Leur donnant gain de cause, la cour d’appel de Montpellier annula l’acte de notoriété dressé par le juge au motif que ce dernier s’était « contenté de reprendre exactement les termes de l’article 311-1 du Code civil sans mentionner la teneur de la déclaration des trois témoins, et donc sans faire état de faits concrets et précis révélant le lien de filiation entre [sa fille prétendue] et [et le défunt] contrairement aux dispositions des articles 317 et 71 du Code civil ».
Les magistrats du Quai de l’Horloge devaient donc se prononcer, en l’absence de disposition légale expresse sur ce point, sur la teneur exacte de l’acte de notoriété constatant la possession d’état.
Au visa de l’article 317 du Code civil, dans sa rédaction antérieure applicable au litige, la Cour rappelle que « l’acte de notoriété constatant une filiation établie par la possession d’état, qui fait foi jusqu’à preuve contraire, est délivré par le juge, sur la foi des déclarations d’au moins trois témoins et, si ce dernier l’estime nécessaire, de tout autre document produit qui attestent une réunion suffisante de faits au sens de l’article 311-1 du Code civil ». Elle ajoute qu’« il n’est pas sujet à recours ». Il en résulte que « cet acte, dont la délivrance relève du pouvoir discrétionnaire du juge, n’a pas à être spécialement motivé ».

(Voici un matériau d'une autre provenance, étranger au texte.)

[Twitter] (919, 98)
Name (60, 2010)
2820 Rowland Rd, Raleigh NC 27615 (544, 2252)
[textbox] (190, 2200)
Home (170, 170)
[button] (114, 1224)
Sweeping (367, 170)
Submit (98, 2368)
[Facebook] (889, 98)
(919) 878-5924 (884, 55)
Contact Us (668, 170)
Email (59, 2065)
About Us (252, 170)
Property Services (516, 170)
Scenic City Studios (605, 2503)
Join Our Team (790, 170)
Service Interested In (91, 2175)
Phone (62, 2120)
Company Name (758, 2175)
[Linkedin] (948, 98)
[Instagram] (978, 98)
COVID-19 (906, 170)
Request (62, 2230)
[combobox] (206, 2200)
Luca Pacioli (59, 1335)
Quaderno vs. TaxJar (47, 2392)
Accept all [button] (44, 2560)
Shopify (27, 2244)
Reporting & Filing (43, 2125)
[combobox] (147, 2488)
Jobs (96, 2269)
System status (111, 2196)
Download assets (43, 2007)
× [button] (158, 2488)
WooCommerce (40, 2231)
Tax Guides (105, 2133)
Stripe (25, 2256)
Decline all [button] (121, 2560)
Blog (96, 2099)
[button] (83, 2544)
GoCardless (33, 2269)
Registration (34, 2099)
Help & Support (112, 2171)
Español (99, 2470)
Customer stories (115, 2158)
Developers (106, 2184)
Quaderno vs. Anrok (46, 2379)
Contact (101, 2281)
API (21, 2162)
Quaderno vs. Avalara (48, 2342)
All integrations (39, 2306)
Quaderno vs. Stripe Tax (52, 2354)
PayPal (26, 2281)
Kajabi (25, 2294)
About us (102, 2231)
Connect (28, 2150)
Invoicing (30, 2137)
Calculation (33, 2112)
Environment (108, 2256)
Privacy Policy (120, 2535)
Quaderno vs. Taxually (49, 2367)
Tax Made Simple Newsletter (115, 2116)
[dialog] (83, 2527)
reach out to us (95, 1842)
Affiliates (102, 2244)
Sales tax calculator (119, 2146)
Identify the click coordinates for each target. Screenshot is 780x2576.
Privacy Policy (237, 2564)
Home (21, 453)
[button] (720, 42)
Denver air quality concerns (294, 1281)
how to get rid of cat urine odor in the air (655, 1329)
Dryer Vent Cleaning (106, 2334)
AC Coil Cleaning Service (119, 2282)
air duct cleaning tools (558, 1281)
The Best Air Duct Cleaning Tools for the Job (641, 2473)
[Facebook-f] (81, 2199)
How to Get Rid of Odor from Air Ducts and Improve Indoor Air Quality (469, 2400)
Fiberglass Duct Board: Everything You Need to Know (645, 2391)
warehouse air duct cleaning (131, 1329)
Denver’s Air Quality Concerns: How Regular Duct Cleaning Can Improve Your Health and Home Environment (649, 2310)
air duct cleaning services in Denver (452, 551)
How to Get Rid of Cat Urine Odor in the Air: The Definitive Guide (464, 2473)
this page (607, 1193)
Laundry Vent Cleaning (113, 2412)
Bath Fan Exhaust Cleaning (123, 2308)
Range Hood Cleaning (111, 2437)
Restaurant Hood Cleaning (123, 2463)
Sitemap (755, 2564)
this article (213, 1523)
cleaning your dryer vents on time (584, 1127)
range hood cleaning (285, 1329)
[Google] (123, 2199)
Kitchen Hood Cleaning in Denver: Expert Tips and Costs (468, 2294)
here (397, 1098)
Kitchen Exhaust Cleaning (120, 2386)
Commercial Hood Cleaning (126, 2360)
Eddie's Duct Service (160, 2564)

Autrement dit, l’impossibilité jadis légalement prévue (C. civ., anc. art. 317, al. 5) d’exercer un recours contre la décision du juge de délivrer cet acte justifie la souveraineté d’appréciation reconnue au magistrat, qui se voit ainsi conférer un pouvoir discrétionnaire de décision quant à la délivrance, ou à son refus, d’un acte de notoriété. Par conséquent, l’arrêt d’appel ayant prononcé la nullité de l’acte litigieux pour défaut de motivation, « alors qu’aucune disposition n’impose que les faits constitutifs de la possession d’état soient relevés dans l’acte de notoriété ou qu’il mentionne la teneur des témoignages », est cassé pour violation de la loi.
Ainsi la validité d’un acte de notoriété constatant la possession d’état ne dépend-elle pas d’une motivation spéciale dès lors que la délivrance de cet acte relève d’une appréciation discrétionnaire, sous la seule réserve de l’établir sur la foi des déclarations d’au moins trois témoins et de tout autre document produit, attestant une réunion suffisante de faits constitutifs d’une possession d’état.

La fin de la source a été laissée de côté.